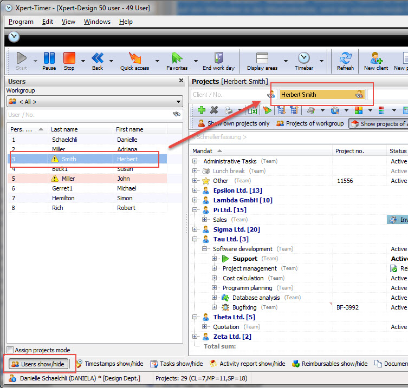Expand the Epsilon Ltd. [13] tree node
The height and width of the screenshot is (388, 408).
click(196, 190)
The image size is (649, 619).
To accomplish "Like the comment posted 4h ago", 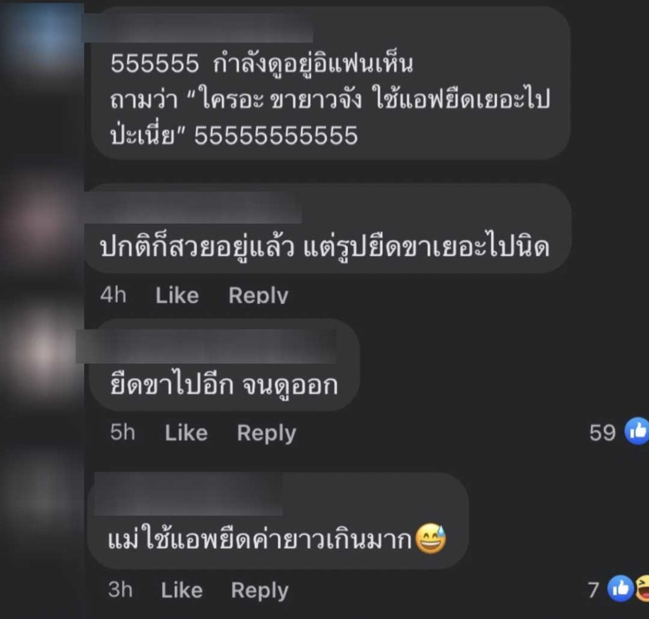I will (x=177, y=295).
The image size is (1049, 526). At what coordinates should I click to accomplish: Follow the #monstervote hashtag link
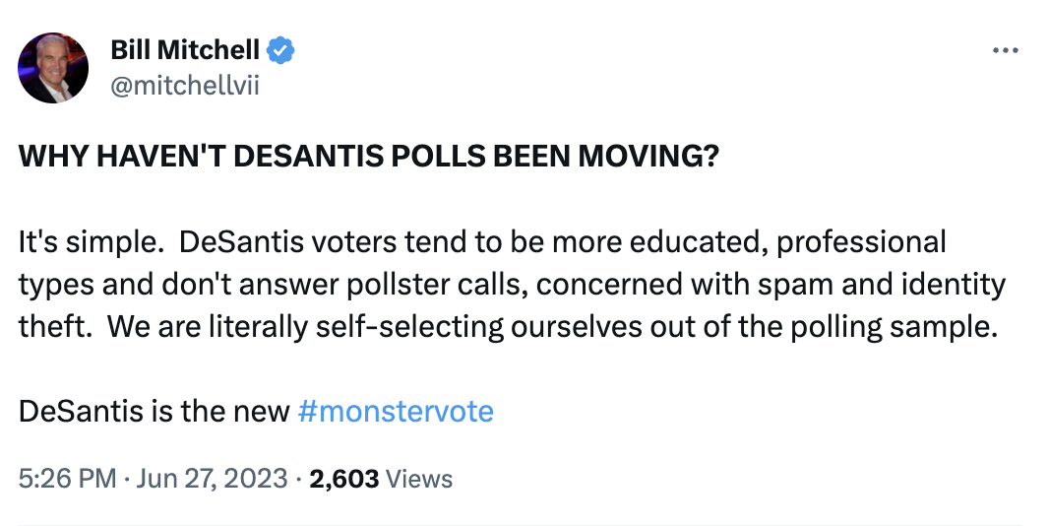click(x=396, y=411)
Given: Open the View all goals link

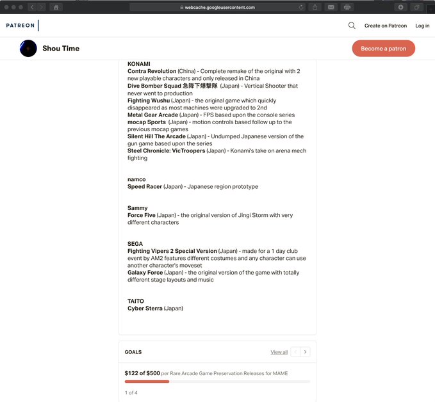Looking at the screenshot, I should tap(279, 352).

● ● ● ●

Your objective
The line containing "The image size is (1049, 526)." and every line after it, through the end of the material above, are to be printed exactly; no pictures belong in the output.

Task answer
The image size is (1049, 526). At what coordinates should I click to accomplish: Follow the #monstervote hashtag link
click(x=396, y=411)
Given: Open the View all goals link

Looking at the screenshot, I should tap(279, 352).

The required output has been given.